Anneliği her fırsatta teşvik eden hükümetin, çalışan annelerin sorunlarına karşı duyarsız kaldığı ortaya çıktı. Uluslararası Çalışma Örgütü’nün (ILO) 2018 ve 2019 yıllarını kapsayan Küresel Ücret Raporu’na göre, dünyada anne olmanın en ağır bedelini, anne olmayan bir kadına göre yüzde 29.6 daha az ücret alarak çalışan Türk kadını ödüyor. Rapora göre Türkiye, yüzde 29.6 ile 70 ülke arasında annelik ücret farkının en yüksek olduğu ülke. Öte yandan, annelik çalışma hayatının kesilmesine ve kadının kalıcı olarak işgücü piyasasının dışına itilmesine de neden oluyor. Kadınların işgücüne katılma oranı, kazanç seviyesinden ve yaş grubundan bağımsız olarak zaten tüm ülkelerde erkeklerin işgücüne katılma oranının altında kalıyor. Daha da olumsuz bir gelişme 25-35 yaş grubundaki kadınlar açısından yaşanıyor. Genellikle ilk kez anne oldukları bu yaşlarda kadınların işgücüne katılma oranı daha da azalıyor. Ne yazık ki, 25-35 yaş grubunda anne olduğu için işgücü piyasasından çıkan kadınların, çoğunlukla yeniden çalışma hayatına girmediği görülüyor.

BABALAR ÖDÜLLENDİRİLİYOR

Son yıllarda yapılan araştırmalar, cinsiyete dayalı ücret farklılıklarının kaynaklarından birinin “annelik ücret farkı” olduğunu gösteriyor.
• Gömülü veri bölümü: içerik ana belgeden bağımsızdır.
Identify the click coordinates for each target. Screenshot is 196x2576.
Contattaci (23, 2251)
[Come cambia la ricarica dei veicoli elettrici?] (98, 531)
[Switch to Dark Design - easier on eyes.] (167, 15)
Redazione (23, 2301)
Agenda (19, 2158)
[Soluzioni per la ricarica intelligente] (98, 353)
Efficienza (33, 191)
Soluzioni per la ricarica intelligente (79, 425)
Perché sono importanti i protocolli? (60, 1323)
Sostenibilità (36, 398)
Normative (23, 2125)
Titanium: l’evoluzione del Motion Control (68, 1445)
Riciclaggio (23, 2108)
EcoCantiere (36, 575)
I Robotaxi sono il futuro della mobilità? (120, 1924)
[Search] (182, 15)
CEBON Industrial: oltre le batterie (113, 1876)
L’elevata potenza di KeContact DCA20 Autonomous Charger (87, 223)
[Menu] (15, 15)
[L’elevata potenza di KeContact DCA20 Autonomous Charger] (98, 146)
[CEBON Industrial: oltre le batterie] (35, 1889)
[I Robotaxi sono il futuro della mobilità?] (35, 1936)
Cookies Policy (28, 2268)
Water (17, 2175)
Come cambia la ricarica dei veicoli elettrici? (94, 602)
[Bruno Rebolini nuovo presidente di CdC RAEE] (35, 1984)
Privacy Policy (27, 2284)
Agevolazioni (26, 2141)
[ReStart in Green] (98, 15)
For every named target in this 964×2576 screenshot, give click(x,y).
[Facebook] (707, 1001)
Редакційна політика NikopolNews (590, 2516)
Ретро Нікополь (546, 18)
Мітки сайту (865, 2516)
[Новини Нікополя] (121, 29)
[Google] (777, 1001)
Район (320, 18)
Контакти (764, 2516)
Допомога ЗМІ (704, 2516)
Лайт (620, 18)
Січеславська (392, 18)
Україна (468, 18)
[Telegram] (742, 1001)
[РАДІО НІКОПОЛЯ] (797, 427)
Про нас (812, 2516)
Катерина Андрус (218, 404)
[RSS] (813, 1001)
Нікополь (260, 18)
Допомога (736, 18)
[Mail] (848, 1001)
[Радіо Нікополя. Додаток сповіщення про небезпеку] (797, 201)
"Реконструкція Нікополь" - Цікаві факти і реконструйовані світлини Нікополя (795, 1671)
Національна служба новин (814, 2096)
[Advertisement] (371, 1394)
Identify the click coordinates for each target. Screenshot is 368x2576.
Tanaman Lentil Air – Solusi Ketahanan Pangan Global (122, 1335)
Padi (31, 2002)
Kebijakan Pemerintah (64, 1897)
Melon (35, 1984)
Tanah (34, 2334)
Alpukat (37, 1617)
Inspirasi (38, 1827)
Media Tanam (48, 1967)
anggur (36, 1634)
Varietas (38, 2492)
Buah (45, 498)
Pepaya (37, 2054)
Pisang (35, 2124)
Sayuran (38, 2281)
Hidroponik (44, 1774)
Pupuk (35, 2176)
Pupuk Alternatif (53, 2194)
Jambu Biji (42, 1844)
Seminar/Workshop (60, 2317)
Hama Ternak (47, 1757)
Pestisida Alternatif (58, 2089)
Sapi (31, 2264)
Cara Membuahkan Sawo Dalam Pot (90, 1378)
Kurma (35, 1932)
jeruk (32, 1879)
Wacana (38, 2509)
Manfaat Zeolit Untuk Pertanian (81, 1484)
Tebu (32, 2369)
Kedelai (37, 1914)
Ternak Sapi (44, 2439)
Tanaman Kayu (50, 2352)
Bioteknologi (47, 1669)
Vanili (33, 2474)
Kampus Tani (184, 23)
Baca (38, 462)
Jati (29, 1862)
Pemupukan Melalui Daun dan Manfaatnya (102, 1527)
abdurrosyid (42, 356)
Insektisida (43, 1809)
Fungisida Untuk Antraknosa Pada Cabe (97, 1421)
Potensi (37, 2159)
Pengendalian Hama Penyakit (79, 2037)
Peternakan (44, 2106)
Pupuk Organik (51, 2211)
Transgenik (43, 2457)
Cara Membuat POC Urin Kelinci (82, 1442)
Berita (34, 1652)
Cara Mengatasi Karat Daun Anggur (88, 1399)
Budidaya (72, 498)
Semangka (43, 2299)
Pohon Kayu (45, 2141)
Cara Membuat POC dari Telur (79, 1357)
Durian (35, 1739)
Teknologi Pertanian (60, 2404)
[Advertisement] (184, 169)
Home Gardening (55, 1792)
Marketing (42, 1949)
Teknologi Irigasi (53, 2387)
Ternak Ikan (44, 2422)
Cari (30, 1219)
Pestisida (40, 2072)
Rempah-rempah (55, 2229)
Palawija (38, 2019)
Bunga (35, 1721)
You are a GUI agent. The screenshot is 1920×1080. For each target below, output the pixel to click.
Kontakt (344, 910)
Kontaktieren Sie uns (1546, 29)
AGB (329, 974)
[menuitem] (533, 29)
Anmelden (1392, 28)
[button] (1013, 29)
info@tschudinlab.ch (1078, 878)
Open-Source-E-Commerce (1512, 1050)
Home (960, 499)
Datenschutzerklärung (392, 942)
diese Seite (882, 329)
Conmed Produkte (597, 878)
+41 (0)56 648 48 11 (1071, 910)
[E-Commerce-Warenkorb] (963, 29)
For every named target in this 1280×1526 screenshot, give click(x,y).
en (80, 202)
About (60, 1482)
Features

Anne olan ve olmayan kadınlar arasındaki ücret farklılıklarını ifade eden bu gösterge, baba olan ve olmayanlar arasındaki ücret farklarını ifade eden “babalık ücret farkı” ile birlikte değerlendirildiğinde çarpıcı sonuçlar ortaya koyuyor.
Anneler, çalışma hayatının kesintiye uğraması, çalışma saatlerinin azalması, daha düşük gelir sağlamasına rağmen daha esnek ve daha düşük saatlerle çalışma imkanı sunan kısmi-süreli çalışma gibi “aile-dostu” işlerin tercih edilmesi, işe alma ve yükselmede karşı karşıya kalınan ayrımcılık gibi nedenlerle anne olmayan kadınlara göre daha az kazanıyor. Babalar ise baba olmalarına bağlı olarak sunulan ek ücretler sayesinde, baba olmayan erkeklere göre daha yüksek ücret seviyeleri ile ödüllendiriliyor. Bir başka deyişle, kadınlar anne oldukları için ücret yönünden cezalandırılırken, babalar ödüllendiriliyor.

GELİR EŞİTSİZLİĞİ ARTIYOR

Dünyada 70 ülke ve ücretli çalışan dünya nüfusunun yüzde 80’ini kapsayan araştırmaya göre, kadınları ve erkekleri, “eğitim durumu”, “yaş”, “çalışılan saatler” ve “kamu-özel sektör” faktörlerine dayalı olarak değerlendiren faktör bazında ağırlıklandırılmış ölçme yöntemine göre, küresel düzeyde cinsiyete dayalı ücret eşitsizliği yüzde 18.8 . Türkiye’de bu oran yüzde 12 düzeyinde. Ücret eşitsizliğinin en yüksek olduğu ülke yüzde 36.3’le Pakistan. Onu yüzde 28.5’le Güney Afrika izliyor. Belçika’da yüzde 2.7 iken, Norveç’te yüzde 11.7, Fransa’da yüzde 13.3; İngiltere’de yüzde 16.6 seviyelerinde bulunuyor.

basliksiz-2

Reel ücret artışı yüzde 1’e geriledi


Rapora göre, gelişmiş G20 ülkelerinde reel ücret artışları 2015 yılından bu yana gerilemeyi sürdürüyor. Bu grupta, 2015 yılında yüzde 1.7 seviyesinde olan reel ücret artış hızı, 2016 yılında yüzde 0.9’a, 2017 yılında ise yüzde 0.4’e kadar geriledi. Aralarında Türkiye’nin de bulunduğu G20 ülkelerinin yükselen piyasalarında da reel ücret artış hızı 2017 yılında bir önceki yıla göre 0.6 puan azalarak yüzde 4.3 seviyesinde gerçekleşti. Türkiye’de gerçek ücretler 2009’dan beri artış gösteriyor ancak 2015-2017 döneminde reel ücretlerdeki artışın yavaşladığı açıkça görülüyor. Türkiye’de reel ücret artış hızı (enflasyondan arındırılmış) 2014 yılında yüzde 6.1 iken 2017’de yüzde 1’e kadar geriledi.